## begin PROVIDED INFORMATION
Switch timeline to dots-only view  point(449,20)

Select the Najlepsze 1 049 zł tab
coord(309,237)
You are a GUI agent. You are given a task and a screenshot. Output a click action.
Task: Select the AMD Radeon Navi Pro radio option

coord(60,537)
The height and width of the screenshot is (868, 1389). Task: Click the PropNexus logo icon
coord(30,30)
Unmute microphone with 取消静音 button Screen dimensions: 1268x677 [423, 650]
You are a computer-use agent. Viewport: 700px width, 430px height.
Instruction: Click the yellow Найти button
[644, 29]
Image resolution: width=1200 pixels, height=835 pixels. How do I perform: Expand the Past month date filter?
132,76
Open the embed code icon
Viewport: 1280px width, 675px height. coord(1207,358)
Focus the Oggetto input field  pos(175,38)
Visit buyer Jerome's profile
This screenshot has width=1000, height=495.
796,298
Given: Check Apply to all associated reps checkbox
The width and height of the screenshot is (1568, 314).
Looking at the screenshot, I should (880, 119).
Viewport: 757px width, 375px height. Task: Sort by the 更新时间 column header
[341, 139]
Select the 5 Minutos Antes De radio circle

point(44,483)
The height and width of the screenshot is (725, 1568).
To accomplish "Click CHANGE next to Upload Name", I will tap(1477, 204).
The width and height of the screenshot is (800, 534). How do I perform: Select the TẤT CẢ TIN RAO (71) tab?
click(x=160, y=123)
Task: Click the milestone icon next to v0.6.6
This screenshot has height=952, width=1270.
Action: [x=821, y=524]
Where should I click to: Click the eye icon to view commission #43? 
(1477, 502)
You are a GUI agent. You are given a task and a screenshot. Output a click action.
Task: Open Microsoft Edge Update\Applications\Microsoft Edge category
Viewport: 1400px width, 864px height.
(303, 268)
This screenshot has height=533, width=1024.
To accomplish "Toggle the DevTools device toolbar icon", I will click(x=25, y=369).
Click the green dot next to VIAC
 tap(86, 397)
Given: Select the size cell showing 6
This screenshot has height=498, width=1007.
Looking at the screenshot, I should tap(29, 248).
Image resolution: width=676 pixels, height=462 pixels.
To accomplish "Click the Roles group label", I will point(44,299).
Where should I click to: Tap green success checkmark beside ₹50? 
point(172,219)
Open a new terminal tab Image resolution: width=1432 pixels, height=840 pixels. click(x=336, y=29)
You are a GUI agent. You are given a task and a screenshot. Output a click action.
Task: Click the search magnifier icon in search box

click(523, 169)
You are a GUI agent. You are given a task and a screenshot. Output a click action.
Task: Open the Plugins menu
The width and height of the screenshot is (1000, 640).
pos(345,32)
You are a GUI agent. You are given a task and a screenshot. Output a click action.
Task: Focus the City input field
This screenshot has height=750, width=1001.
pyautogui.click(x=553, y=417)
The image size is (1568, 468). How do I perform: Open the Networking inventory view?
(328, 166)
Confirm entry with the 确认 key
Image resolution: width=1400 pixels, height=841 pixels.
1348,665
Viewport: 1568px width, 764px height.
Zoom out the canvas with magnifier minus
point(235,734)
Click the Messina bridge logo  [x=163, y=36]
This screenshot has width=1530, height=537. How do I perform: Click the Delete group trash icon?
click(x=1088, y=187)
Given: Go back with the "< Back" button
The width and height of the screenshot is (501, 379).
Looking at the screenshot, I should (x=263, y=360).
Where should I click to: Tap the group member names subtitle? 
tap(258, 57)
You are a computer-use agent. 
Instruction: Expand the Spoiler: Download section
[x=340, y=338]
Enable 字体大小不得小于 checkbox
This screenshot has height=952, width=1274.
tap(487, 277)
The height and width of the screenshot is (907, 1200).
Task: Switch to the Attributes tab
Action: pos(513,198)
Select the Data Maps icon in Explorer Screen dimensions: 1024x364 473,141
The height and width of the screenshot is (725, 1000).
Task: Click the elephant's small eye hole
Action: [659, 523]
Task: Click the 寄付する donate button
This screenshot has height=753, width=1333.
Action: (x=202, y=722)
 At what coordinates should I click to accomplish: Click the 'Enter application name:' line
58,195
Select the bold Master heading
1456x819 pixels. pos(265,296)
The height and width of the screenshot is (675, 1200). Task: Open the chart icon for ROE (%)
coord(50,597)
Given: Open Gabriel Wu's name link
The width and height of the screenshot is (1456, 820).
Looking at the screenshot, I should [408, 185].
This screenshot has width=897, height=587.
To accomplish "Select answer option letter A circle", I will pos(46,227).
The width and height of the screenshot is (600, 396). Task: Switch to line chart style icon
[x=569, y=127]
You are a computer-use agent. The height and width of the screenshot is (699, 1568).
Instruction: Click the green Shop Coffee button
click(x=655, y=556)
## end PROVIDED INFORMATION
(GIVEN EXERCISE)
Turn the records, from the first line down to and including the line that contains "point(44,483)", into a JSON list of strings with one string per line. Leave out blank lines.

(CORRECT RESPONSE)
[
  "Switch timeline to dots-only view  point(449,20)",
  "Select the Najlepsze 1 049 zł tab",
  "coord(309,237)",
  "You are a GUI agent. You are given a task and a screenshot. Output a click action.",
  "Task: Select the AMD Radeon Navi Pro radio option",
  "coord(60,537)",
  "The height and width of the screenshot is (868, 1389). Task: Click the PropNexus logo icon",
  "coord(30,30)",
  "Unmute microphone with 取消静音 button Screen dimensions: 1268x677 [423, 650]",
  "You are a computer-use agent. Viewport: 700px width, 430px height.",
  "Instruction: Click the yellow Найти button",
  "[644, 29]",
  "Image resolution: width=1200 pixels, height=835 pixels. How do I perform: Expand the Past month date filter?",
  "132,76",
  "Open the embed code icon",
  "Viewport: 1280px width, 675px height. coord(1207,358)",
  "Focus the Oggetto input field  pos(175,38)",
  "Visit buyer Jerome's profile",
  "This screenshot has width=1000, height=495.",
  "796,298",
  "Given: Check Apply to all associated reps checkbox",
  "The width and height of the screenshot is (1568, 314).",
  "Looking at the screenshot, I should (880, 119).",
  "Viewport: 757px width, 375px height. Task: Sort by the 更新时间 column header",
  "[341, 139]",
  "Select the 5 Minutos Antes De radio circle",
  "point(44,483)"
]